El presidente Javier Milei firmó el Decreto de Necesidad y Urgencia (DNU) 681/2026, mediante el cual el Gobierno nacional modificó la legislación migratoria para incorporar nuevas causales que permitirán impedir el ingreso o expulsar del país a extranjeros que promuevan mensajes de odio, discriminación o violencia contra la Argentina, sus ciudadanos o sus símbolos nacionales.
La decisión fue oficializada tras una comunicación de la Oficina del Presidente, que sostuvo que la medida responde a recientes episodios considerados como una «campaña antiargentina» y tiene como finalidad preservar el orden institucional, la convivencia y el respeto por la Nación.
De acuerdo con el texto del decreto, la nueva normativa alcanza a los extranjeros que hayan emitido o promovido expresiones de odio, discriminación o violencia contra el pueblo argentino o contra ciudadanos argentinos por razones de nacionalidad. También incluye a quienes hayan realizado o incitado actos de ultraje contra los símbolos patrios.

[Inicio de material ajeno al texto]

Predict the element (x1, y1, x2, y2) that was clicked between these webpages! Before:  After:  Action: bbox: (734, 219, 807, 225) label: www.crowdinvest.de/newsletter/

La disposición establece que quienes se encuentren comprendidos en esas conductas podrán ser rechazados al intentar ingresar al país. En caso de residir en la Argentina, la autoridad migratoria podrá cancelar su residencia, intimarlos a abandonar el territorio nacional o disponer su expulsión, según las circunstancias de cada caso.
En los fundamentos del DNU, el Poder Ejecutivo remarcó que la Argentina mantiene una histórica política de apertura hacia los extranjeros, aunque recordó que el Estado conserva la potestad soberana de establecer condiciones para el ingreso, permanencia y expulsión de personas con el objetivo de resguardar el orden público, la seguridad interior y la cohesión social.
Como ocurre con todos los decretos de necesidad y urgencia, la medida será remitida a la Comisión Bicameral Permanente del Congreso, que deberá emitir un dictamen para su posterior tratamiento en ambas cámaras legislativas.